Senat Amerika Serikat AS sudah setuju untuk menyepakati perancangan undang-undang RUU Presiden Donald Trump untuk hadapi virus corona Covid-19 berupa paket rangsangan yang nilainya sampai US$ 484 miliar sama dengan Rp 7.531 triliun.
Dana itu nanti akan diprioritaskan untuk menyangga aktor usaha mikro, kecil serta menengah UMKM serta rumah sakit yang terserang efek epidemi virus corona.
sesuai keterangan Reuters, Rabu 22/4, draf kebijaksanaan itu tinggal menanti step kesepakatan oleh anggota Dewan Perwakilan Rakyat DPR AS.
Prediksinya, anggota dewan akan memberi suara di hari Kamis 23/4 untuk selekasnya menetapkan draf kebijaksanaan sebagai fundamen hukum untuk mengatasi efek virus corona.
Sebenarnya, draf paling baru ini jadi kebijaksanaan ke-4 yang dikeluarkan pemerintah. Keseluruhannya, ke-4 paket rangsangan virus corona itu sejumlah seputar US$ 3 triliun semenjak bulan kemarin.
Karena, jumlah korban wafat karena Covid-19 di AS sangat jumbo yaitu tembus 43.000 orang. Donald Trump juga dengan tegas menekan kongres untuk selekasnya menyepakati paket rangsangan itu.
Khususnya untuk percepat utang dana untuk UMKM serta memberi pertolongan penambahan pada pemerintah negara sisi serta lokal dari bagian budget.
Mengenai, beberapa pimpinan DPR dari Partai Demokrat sudah memberitahukan jika pengambilan suara bisa dilaksanakan dengan cara proxy diwakili jika dibutuhkan.
Berarti, tidak semua 429 anggota DPR harus ada di ruangan parlemen untuk memberi suara mereka dalam rencana pengesahan RUU.
Awalnya, di akhir Maret 2020 faksi pemerintah pusat sudah memberi rangsangan US$ 350 miliar berupa utang untuk aktor UMKM yang terserang efek. Tetapi dana itu disebut hampir habis.

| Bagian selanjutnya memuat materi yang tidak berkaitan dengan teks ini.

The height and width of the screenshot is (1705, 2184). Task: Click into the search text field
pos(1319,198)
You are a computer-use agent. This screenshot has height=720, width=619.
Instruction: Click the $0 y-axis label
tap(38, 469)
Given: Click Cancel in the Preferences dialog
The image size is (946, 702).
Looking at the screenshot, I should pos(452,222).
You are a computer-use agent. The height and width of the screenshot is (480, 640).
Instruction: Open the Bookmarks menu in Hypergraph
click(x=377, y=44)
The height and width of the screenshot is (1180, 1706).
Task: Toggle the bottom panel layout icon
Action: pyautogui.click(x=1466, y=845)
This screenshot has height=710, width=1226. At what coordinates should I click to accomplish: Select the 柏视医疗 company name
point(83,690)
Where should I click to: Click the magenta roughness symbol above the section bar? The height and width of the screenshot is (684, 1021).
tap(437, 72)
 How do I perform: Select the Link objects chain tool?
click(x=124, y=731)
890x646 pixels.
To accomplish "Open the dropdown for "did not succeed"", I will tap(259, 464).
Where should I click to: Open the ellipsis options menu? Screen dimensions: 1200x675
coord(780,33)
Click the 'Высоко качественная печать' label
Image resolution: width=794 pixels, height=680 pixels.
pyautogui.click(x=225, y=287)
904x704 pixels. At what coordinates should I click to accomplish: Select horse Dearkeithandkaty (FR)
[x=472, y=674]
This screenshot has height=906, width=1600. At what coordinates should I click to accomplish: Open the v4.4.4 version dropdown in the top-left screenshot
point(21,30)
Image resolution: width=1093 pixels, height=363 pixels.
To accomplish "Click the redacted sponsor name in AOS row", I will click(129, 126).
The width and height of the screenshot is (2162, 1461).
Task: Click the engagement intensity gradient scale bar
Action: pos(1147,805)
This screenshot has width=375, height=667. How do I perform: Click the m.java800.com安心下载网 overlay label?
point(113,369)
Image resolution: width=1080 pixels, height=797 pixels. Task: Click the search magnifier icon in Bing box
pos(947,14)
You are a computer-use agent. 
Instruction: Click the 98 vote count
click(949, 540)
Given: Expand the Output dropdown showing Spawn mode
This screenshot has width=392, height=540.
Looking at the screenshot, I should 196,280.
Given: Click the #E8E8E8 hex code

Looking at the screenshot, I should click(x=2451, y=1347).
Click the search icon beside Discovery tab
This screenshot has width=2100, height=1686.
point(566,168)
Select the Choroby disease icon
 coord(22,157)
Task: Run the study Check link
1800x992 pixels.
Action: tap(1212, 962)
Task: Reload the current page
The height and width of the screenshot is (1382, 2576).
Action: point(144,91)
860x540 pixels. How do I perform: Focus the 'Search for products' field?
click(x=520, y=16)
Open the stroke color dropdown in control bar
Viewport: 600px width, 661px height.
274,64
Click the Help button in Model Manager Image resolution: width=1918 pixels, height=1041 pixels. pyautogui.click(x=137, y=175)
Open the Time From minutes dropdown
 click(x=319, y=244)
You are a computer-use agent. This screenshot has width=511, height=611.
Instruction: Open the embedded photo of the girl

Kebijaksanaan rangsangan ke UMKM adalah langkah pemerintah supaya bukan hanya perusahaan besar saja yang mendapatkan saluran utang.
Ditambah lagi, banyak perusahaan besar yang pada akhirnya putuskan untuk kembalikan utang dana dari pemerintah sesudah mendapatkan banyak masukan dari warga.
Nah, untuk kurangi efek perusahaan besar memperoleh sebagian besar utang, pimpinan Senat Demokrat Chuck Schumer menjelaskan.
Jika seputar US$ 125 miliar dana usaha kecil dalam paket paling baru akan dipakai untuk tipe usaha rumah tangga serta beberapa toko kecil.
Mengenai, tersisa budget akan meliputi ongkos sebesar US$ 321 miliar untuk program usaha kecil.
US$ 60 miliar untuk program utang dana genting musibah, dan US$ 75 miliar untuk rumah sakit serta US$ 25 miliar untuk tes massal virus corona dengan cara nasional.